Не раскрутилось и не застряло.
– Это мой отец делал, – поясняла Лита, раскатывая по полу лист. Размером тот был метра полтора на метра два и занял почти все свободное пространство спальни, с учетом того, что столик пришлось сдвинуть, а край листа – загнуть, придавив сверху бронзовой статуэткой шестирукого уродца. – Он всегда говорил, что человек должен знать свои корни, что в прошлом заложено будущее и тот, кто родства не помнит, обречен на прозябание...
Шукшин не помнил, ну не то чтобы совсем, родителей-то он знал, и деда с бабкой, и даже, поднатужившись, сумел бы вытянуть из памяти облик прадеда, сгинувшего не то во Второй мировой, не то чуть раньше, в репрессиях. Или это разные прадеды были? Надо будет в альбом глянуть, фотографии-то не врут...
– Это Мэчган, – став на колени, Лита забралась к самому верхнему краю листа, где в украшенном завитушками оконце было выведено «Ник Мэчган». И годы жизни стоят. Антон Атоныч, глянув мельком, прикинул, что рисунки Аэлитиного отца заходят куда дальше, чем фотографии из семейного архива Шукшиных.

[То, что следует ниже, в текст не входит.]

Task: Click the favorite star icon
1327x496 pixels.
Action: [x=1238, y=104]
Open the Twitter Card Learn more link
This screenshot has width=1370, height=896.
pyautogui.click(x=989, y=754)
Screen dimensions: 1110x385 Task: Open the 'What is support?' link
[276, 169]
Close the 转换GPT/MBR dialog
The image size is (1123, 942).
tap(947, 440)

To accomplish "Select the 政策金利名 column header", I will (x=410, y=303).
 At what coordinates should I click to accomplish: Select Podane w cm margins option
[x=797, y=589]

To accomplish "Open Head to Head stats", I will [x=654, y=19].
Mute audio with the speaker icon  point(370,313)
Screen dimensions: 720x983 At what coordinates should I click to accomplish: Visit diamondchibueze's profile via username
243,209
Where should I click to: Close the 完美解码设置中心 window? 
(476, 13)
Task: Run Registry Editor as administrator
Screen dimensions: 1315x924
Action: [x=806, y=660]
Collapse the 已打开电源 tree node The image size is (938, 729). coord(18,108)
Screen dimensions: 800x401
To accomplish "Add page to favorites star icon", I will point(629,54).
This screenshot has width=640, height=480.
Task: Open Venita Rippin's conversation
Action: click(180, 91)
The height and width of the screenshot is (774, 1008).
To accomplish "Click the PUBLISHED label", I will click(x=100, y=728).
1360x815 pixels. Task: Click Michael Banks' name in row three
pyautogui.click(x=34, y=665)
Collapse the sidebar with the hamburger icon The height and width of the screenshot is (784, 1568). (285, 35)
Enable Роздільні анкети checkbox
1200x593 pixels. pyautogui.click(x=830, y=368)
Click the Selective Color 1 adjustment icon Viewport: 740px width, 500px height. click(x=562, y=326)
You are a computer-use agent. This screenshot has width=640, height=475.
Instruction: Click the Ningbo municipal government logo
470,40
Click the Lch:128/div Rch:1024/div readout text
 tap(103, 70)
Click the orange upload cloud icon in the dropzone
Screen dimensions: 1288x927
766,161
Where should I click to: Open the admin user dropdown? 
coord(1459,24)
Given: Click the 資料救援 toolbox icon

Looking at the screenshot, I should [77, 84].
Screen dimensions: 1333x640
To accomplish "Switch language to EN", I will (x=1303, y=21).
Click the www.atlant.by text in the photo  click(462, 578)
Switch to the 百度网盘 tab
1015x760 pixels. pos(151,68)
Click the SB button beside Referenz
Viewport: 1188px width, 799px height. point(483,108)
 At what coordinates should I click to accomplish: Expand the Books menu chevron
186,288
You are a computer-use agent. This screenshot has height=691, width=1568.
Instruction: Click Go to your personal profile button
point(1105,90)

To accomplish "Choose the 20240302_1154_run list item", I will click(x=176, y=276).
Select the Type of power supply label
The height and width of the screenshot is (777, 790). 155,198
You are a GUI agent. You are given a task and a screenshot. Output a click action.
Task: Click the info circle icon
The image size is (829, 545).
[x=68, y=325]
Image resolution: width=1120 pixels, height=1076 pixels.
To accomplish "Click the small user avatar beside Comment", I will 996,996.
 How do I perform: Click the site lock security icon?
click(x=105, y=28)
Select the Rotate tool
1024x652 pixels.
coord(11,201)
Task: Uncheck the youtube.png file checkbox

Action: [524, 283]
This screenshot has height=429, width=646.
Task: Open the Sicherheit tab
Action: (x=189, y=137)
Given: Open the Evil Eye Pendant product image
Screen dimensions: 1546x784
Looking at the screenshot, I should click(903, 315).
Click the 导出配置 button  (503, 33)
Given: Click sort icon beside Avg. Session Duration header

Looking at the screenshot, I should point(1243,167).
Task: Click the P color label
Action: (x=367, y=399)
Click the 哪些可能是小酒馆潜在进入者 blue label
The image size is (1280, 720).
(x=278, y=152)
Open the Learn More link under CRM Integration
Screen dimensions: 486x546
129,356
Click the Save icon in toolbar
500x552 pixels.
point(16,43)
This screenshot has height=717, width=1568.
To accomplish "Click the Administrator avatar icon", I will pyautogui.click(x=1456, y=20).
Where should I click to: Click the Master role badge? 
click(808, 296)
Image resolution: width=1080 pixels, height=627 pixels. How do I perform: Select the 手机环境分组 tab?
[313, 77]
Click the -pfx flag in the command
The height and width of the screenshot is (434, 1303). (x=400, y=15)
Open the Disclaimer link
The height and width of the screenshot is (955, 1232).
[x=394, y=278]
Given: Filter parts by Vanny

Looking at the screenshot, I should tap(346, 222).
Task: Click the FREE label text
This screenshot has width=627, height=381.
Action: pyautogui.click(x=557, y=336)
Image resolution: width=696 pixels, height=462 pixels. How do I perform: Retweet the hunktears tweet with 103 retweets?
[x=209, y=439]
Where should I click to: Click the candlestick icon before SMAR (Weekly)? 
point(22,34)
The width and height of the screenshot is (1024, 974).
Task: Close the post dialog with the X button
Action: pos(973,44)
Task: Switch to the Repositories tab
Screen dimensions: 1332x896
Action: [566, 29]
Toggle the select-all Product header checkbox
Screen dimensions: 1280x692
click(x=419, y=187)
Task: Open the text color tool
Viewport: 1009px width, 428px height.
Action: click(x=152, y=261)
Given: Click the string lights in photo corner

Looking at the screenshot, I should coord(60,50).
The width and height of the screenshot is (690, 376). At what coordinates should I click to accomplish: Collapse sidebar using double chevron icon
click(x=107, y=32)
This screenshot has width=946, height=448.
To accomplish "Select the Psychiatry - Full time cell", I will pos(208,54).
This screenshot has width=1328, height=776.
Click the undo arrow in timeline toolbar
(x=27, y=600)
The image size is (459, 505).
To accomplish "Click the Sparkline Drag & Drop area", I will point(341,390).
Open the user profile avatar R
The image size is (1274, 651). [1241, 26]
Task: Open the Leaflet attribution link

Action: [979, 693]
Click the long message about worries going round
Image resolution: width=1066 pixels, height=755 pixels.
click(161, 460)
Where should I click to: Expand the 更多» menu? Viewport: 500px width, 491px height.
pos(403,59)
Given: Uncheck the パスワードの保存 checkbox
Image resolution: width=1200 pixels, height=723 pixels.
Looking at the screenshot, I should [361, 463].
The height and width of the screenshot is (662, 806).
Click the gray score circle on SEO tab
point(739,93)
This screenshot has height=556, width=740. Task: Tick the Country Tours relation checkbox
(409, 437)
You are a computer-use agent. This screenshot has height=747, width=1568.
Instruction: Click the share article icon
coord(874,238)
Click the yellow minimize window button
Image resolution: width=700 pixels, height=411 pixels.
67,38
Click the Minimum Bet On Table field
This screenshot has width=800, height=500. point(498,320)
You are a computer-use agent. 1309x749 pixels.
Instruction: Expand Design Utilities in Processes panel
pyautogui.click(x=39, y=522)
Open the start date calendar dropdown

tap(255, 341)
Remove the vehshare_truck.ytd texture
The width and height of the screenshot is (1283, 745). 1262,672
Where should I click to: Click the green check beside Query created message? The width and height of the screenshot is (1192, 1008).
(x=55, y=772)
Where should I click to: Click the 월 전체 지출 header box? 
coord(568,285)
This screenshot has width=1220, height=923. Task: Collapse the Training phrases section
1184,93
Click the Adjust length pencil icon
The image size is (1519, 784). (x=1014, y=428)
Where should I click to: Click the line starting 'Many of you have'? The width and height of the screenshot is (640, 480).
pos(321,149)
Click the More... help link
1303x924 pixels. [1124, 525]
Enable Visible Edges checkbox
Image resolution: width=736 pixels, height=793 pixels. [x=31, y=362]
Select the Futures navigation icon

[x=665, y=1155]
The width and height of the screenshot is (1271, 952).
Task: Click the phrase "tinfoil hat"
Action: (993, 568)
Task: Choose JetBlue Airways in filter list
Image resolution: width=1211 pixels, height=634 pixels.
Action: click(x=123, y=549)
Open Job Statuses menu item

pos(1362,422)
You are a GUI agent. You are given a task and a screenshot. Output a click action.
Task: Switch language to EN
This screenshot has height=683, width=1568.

В том, что рисунки сделаны от руки, сомнений не оставалось, стоило прикоснуться к шершавым линиям засохшей туши, к протертому, сохранившему прикосновение ластика листу, к аккуратным, но все равно заметным исправлениям.
Сколько же времени заняло все это? Рамочки, имена, линии, соединяющие и разъединяющие, сливающиеся в одно и расползающиеся уродливыми, многолапыми ветвями. Антон Антоныч смотрел и понимал, что не понимает. Зачем? Какой смысл во всем этом?
– Пятнадцать лет, – тихо ответила Аэлита на незаданный вопрос. – Я сколько помню себя, он все время... сначала черновик, потом это... он бы убил меня, если бы видел, как мы сейчас... Иногда я его ненавидела, а потом тоже...
– Увлеклась?
Кивок, слеза по грязной щеке, быстрое движение, чтобы стереть, скрыть, упрятать за радостной улыбкой, и палец с коротким ногтем, уткнувшийся в начало истории.
– Мэчган. Его жена, Елизавета, урожденная Аршинникова, о их браке сохранилась запись в церковной книге. И о рождении дочери, ее тоже Елизаветой крестили.
Даты почти совпадают. Всего несколько дней разницы между рождением и смертью. Внезапная жалость к крохе, оставшейся без матери, внезапный страх – а ну как бы и его, Шукшина, Ленка умерла? Вот взяла и с чего-нибудь умерла? Ушла, оставив пару фотографий и запись, уже не в церковной книге, а в ЗАГСе, пополнила статистику.
– Это уже ее замужество, видите, – пальчик Литы скользнул ниже. – Это первый муж, это второй... дети...
Люди. Много. За каждым окошком, тщательно вырисованным, украшенным, снабженным именем и датами, стоял человек. И тут же полотно, бестолковое и некрасивое, наполнилось совершенно иным смыслом.
Аэлита рассказывала. Она знала каждого так, словно и вправду была знакома, несмотря на разделяющие их годы. Смерть, смерть, смерть... оборванная ветвь. Еще одна. И еще. И снова близкие даты немыми свидетелями глобальных перемен. Одна война, потом другая, и результатом – окривевшее, осиротевшее дерево рода Мэчганов.
И снова война.
И революция. Здесь голос Литы стал тише, наполнившись страхом, точно для нее тридцатые годы были близки. Опасны.
Враги народа... сколько ж их нашлось среди потомков алхимика? Пугающе много. И странно думать, что вот так, просто, может оборваться нить двухсотлетней истории, пусть и не государственной, но человеческой.
Нет, этакие мысли следовало гнать прочь, не для Шукшина они, уж больно глобальны и оттого неприятны.